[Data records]
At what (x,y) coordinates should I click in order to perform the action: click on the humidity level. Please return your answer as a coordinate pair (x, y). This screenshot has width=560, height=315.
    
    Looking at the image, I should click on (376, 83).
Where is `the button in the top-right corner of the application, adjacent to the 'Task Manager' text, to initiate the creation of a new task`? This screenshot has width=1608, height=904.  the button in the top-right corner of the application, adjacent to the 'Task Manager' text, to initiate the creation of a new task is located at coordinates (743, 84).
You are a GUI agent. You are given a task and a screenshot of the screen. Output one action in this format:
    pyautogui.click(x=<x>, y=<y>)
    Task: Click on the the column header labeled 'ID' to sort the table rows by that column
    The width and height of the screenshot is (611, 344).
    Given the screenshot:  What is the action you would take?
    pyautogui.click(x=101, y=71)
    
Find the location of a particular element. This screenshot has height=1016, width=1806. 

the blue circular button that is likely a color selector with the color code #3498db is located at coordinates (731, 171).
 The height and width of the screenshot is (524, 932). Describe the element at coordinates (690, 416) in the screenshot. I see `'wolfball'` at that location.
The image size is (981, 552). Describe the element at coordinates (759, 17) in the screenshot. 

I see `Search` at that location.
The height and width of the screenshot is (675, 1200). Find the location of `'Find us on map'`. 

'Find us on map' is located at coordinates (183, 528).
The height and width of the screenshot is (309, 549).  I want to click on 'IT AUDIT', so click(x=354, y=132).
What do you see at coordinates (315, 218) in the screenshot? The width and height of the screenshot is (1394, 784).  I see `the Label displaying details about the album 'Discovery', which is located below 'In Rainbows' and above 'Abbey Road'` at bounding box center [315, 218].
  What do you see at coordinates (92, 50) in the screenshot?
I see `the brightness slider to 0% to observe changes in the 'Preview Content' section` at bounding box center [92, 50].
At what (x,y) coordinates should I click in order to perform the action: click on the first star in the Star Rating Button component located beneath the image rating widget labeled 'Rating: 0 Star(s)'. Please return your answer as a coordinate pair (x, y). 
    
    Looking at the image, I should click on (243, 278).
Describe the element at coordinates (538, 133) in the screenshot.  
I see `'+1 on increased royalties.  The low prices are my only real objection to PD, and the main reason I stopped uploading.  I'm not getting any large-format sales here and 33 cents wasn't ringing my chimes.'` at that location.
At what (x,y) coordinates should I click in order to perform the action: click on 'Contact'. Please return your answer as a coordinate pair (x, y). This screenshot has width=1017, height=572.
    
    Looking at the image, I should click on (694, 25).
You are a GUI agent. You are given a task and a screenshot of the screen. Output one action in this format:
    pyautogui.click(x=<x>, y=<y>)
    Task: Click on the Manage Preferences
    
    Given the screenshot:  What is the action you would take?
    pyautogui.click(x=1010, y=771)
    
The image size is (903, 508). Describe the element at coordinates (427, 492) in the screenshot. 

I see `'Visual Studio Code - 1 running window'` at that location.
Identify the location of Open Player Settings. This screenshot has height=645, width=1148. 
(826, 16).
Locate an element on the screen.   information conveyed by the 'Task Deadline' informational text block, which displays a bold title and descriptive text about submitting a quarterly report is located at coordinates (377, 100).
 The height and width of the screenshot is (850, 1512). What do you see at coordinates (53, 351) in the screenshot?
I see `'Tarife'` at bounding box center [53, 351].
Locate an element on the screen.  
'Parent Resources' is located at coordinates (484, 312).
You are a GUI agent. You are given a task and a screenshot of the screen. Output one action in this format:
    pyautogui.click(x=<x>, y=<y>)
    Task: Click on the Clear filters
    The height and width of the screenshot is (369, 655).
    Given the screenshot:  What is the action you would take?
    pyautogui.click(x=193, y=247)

WHAT IS NEEDED → Duplicate every one of the rows above verbatim, leaving nothing out and changing nothing.

RESULT →
At what (x,y) coordinates should I click in order to perform the action: click on the humidity level. Please return your answer as a coordinate pair (x, y). This screenshot has width=560, height=315.
    
    Looking at the image, I should click on (376, 83).
Where is `the button in the top-right corner of the application, adjacent to the 'Task Manager' text, to initiate the creation of a new task`? This screenshot has width=1608, height=904.  the button in the top-right corner of the application, adjacent to the 'Task Manager' text, to initiate the creation of a new task is located at coordinates (743, 84).
You are a GUI agent. You are given a task and a screenshot of the screen. Output one action in this format:
    pyautogui.click(x=<x>, y=<y>)
    Task: Click on the the column header labeled 'ID' to sort the table rows by that column
    The width and height of the screenshot is (611, 344).
    Given the screenshot:  What is the action you would take?
    pyautogui.click(x=101, y=71)
    
Find the location of a particular element. This screenshot has height=1016, width=1806. 

the blue circular button that is likely a color selector with the color code #3498db is located at coordinates (731, 171).
 The height and width of the screenshot is (524, 932). Describe the element at coordinates (690, 416) in the screenshot. I see `'wolfball'` at that location.
The image size is (981, 552). Describe the element at coordinates (759, 17) in the screenshot. 

I see `Search` at that location.
The height and width of the screenshot is (675, 1200). Find the location of `'Find us on map'`. 

'Find us on map' is located at coordinates (183, 528).
The height and width of the screenshot is (309, 549).  I want to click on 'IT AUDIT', so click(x=354, y=132).
What do you see at coordinates (315, 218) in the screenshot? The width and height of the screenshot is (1394, 784).  I see `the Label displaying details about the album 'Discovery', which is located below 'In Rainbows' and above 'Abbey Road'` at bounding box center [315, 218].
  What do you see at coordinates (92, 50) in the screenshot?
I see `the brightness slider to 0% to observe changes in the 'Preview Content' section` at bounding box center [92, 50].
At what (x,y) coordinates should I click in order to perform the action: click on the first star in the Star Rating Button component located beneath the image rating widget labeled 'Rating: 0 Star(s)'. Please return your answer as a coordinate pair (x, y). 
    
    Looking at the image, I should click on (243, 278).
Describe the element at coordinates (538, 133) in the screenshot.  
I see `'+1 on increased royalties.  The low prices are my only real objection to PD, and the main reason I stopped uploading.  I'm not getting any large-format sales here and 33 cents wasn't ringing my chimes.'` at that location.
At what (x,y) coordinates should I click in order to perform the action: click on 'Contact'. Please return your answer as a coordinate pair (x, y). This screenshot has width=1017, height=572.
    
    Looking at the image, I should click on (694, 25).
You are a GUI agent. You are given a task and a screenshot of the screen. Output one action in this format:
    pyautogui.click(x=<x>, y=<y>)
    Task: Click on the Manage Preferences
    
    Given the screenshot:  What is the action you would take?
    pyautogui.click(x=1010, y=771)
    
The image size is (903, 508). Describe the element at coordinates (427, 492) in the screenshot. 

I see `'Visual Studio Code - 1 running window'` at that location.
Identify the location of Open Player Settings. This screenshot has height=645, width=1148. 
(826, 16).
Locate an element on the screen.   information conveyed by the 'Task Deadline' informational text block, which displays a bold title and descriptive text about submitting a quarterly report is located at coordinates (377, 100).
 The height and width of the screenshot is (850, 1512). What do you see at coordinates (53, 351) in the screenshot?
I see `'Tarife'` at bounding box center [53, 351].
Locate an element on the screen.  
'Parent Resources' is located at coordinates (484, 312).
You are a GUI agent. You are given a task and a screenshot of the screen. Output one action in this format:
    pyautogui.click(x=<x>, y=<y>)
    Task: Click on the Clear filters
    The height and width of the screenshot is (369, 655).
    Given the screenshot:  What is the action you would take?
    pyautogui.click(x=193, y=247)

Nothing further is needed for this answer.